We are silent and dumbfounded and starving as we sit in the waiting room, and my mother puts on the TV. Ben Affleck and Jennifer Lopez are on Entertainment Tonight. “She sure is cute.” Mom says this. She is talking about Jennifer Lopez. She smiles a kind, doting smile she reserves for puppies and some celebrities, like this is a normal day, like we should ever give a shit about people on TV, especially on a day like today.

But I can’t reprimand my mother about smiling over Jennifer Lopez. I am still thinking about the snake. Maybe when I drove over it, I think, maybe it liquefied into almost nothing. Maybe its fangs are still in my front left tire. 
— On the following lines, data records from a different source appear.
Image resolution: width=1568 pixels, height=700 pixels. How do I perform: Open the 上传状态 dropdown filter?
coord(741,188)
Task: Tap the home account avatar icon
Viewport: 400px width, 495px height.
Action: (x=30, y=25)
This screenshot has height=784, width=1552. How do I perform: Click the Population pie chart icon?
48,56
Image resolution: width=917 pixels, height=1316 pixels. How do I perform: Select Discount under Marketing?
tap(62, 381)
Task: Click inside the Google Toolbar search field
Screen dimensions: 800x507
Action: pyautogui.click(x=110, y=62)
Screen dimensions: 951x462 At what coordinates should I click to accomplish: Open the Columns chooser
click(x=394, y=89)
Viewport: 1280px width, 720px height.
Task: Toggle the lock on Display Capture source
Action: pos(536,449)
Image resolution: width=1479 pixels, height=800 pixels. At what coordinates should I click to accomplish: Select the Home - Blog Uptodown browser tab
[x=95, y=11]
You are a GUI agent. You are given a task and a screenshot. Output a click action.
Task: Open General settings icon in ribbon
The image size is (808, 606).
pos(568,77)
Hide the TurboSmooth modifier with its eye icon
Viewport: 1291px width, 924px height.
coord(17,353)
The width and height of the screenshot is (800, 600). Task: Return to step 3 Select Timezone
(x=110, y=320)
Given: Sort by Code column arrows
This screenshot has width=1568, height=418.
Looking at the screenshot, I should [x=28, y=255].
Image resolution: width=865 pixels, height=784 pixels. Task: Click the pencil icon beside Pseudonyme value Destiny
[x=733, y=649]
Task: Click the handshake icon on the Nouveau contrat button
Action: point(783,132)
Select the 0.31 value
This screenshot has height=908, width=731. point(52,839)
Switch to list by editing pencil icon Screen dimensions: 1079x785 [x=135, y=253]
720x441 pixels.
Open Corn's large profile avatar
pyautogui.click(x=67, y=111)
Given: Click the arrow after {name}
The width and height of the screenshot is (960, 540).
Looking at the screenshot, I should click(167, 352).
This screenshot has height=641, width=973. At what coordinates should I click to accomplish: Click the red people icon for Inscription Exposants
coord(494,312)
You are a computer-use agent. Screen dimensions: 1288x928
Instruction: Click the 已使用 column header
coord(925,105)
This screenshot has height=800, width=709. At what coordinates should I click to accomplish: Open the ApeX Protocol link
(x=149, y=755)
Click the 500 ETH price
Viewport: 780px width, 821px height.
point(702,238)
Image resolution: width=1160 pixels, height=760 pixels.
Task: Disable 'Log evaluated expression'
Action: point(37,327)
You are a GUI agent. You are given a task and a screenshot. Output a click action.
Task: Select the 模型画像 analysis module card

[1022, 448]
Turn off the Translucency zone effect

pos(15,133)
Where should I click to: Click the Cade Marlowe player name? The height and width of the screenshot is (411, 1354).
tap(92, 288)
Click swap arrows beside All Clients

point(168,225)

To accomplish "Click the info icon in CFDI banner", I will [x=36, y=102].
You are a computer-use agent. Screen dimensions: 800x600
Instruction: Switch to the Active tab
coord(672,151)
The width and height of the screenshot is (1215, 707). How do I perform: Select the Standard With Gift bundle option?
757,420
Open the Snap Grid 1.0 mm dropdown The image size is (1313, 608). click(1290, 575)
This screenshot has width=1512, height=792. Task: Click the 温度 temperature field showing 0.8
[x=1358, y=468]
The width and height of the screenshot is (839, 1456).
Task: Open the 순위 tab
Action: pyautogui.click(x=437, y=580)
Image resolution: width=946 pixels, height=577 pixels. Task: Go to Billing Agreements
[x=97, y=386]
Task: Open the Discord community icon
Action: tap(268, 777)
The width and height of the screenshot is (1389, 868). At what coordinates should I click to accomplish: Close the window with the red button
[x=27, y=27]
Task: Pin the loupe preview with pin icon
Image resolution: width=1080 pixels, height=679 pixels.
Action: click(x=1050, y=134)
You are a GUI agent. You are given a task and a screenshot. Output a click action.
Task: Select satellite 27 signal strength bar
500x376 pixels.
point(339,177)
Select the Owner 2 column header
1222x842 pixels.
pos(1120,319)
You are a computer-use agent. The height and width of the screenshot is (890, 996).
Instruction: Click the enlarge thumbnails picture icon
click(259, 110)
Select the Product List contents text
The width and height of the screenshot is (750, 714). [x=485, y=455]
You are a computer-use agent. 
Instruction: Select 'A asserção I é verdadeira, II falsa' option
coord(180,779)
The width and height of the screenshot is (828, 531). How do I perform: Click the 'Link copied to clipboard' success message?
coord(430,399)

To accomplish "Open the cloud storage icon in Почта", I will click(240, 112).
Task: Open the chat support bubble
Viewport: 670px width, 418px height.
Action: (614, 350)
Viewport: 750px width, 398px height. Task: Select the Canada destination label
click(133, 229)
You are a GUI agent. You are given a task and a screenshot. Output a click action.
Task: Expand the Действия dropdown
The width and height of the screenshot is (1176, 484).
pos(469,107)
I imagine its family, its nest of snake babies, waiting for its return. Even when the nurse ushers us into the ICU, even when the monitor starts to shriek and the slew of doctors rush into my sister’s room, and even when the nurse pokes my sister’s arm with another needle, and even when my mother says to no one “Can’t they just leave her alone now?” and my father says nothing but just stares at the floor, even then I think of the snake, resting, I am sure, on top of my car’s battery, licking up the battery acid with a burp and a sigh.

When my sister is gone (my brother was right, she didn’t know me, I should have flown instead of drove), when my sister is gone, my brother opens the window in her room and looks out toward nothing. I stand next to him. A hot and muggy day — a small warm breeze drifts inside. My car is ten floors below us in the parking lot, but I’m afraid to look. I know what I will see. The snake is wound around the steering wheel. It is sticking its head up, hissing, trying to get my attention. Its eyes are two tiny embers.

Maybe if I don’t look, I think, maybe it will go away.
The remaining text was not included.